Exercise details:
In the passage below about working across industries, what two uses of common salt are named?

Source extract:
As we graduate from universities and gain experience in an industry, we generally get labeled as expert in the industry of our first employment and are not considered suitable for other industries. I believe cross-employment has higher value as it offers a different perspective. I would like to illustrate this by the following example.

Organic and inorganic chemicals are reacted to produce a chemical. The created chemical does not know where and how it can be applied and used. If our fundamental knowledge of chemistry and unit processes and operations is strong, we should be able to produce a variety of chemicals for different applications, whether they are a reaction product or a blended product. In certain cases specific knowledge might be needed but that should come in the way of experience of the chemist and engineers.

This is illustrated with the following example. Common salt (sodium chloride) is used in food to enhance taste or treat roads during winter, among many other applications. This does not mean that to mine salt we need personnel with training for each application. However, we do need an engineer who can safely mine and an engineer who can process salt for the different applications.

Material provided:
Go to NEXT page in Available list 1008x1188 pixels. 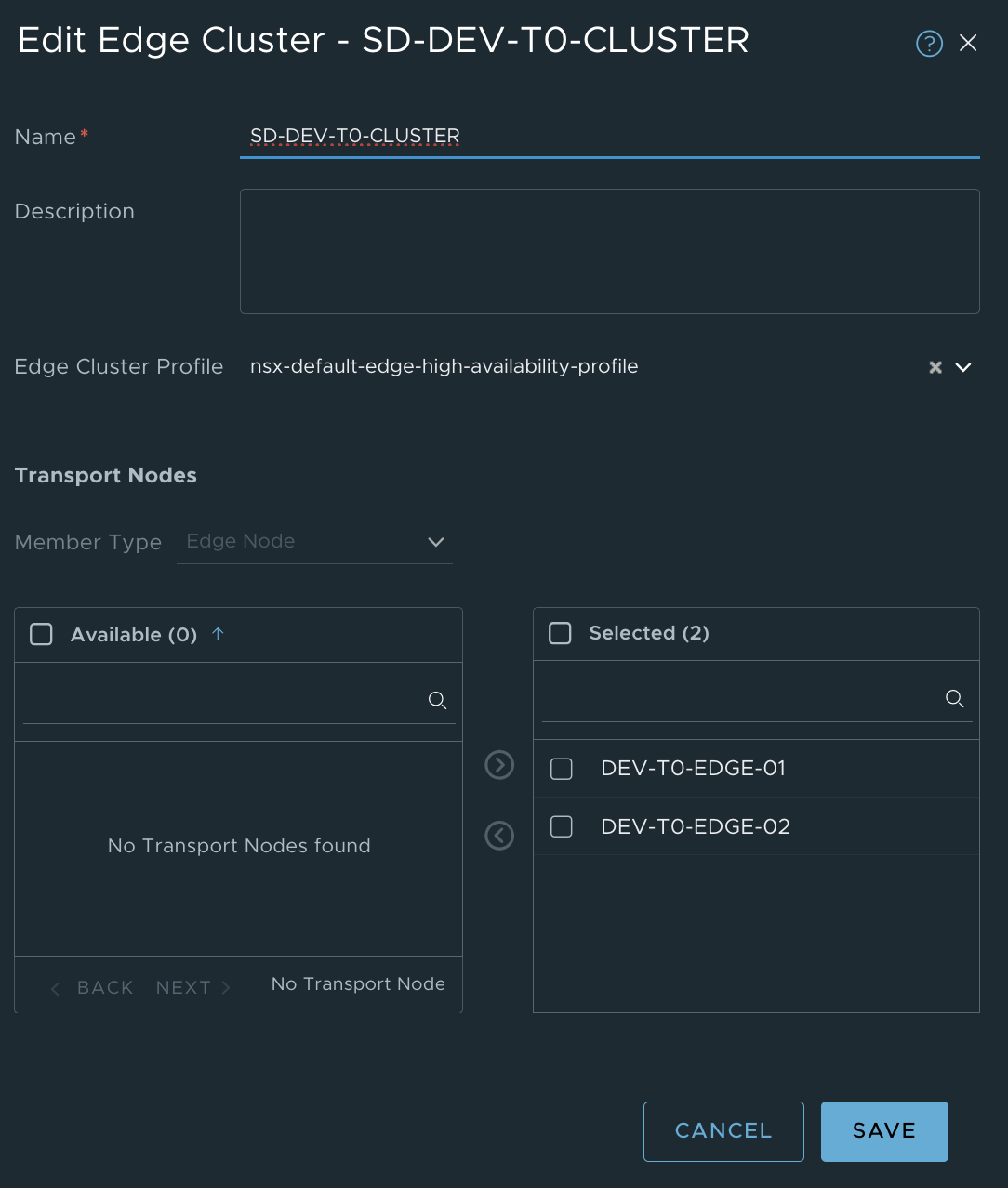coord(192,987)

Solution for this task:
Enhancing the taste of food and treating roads during winter.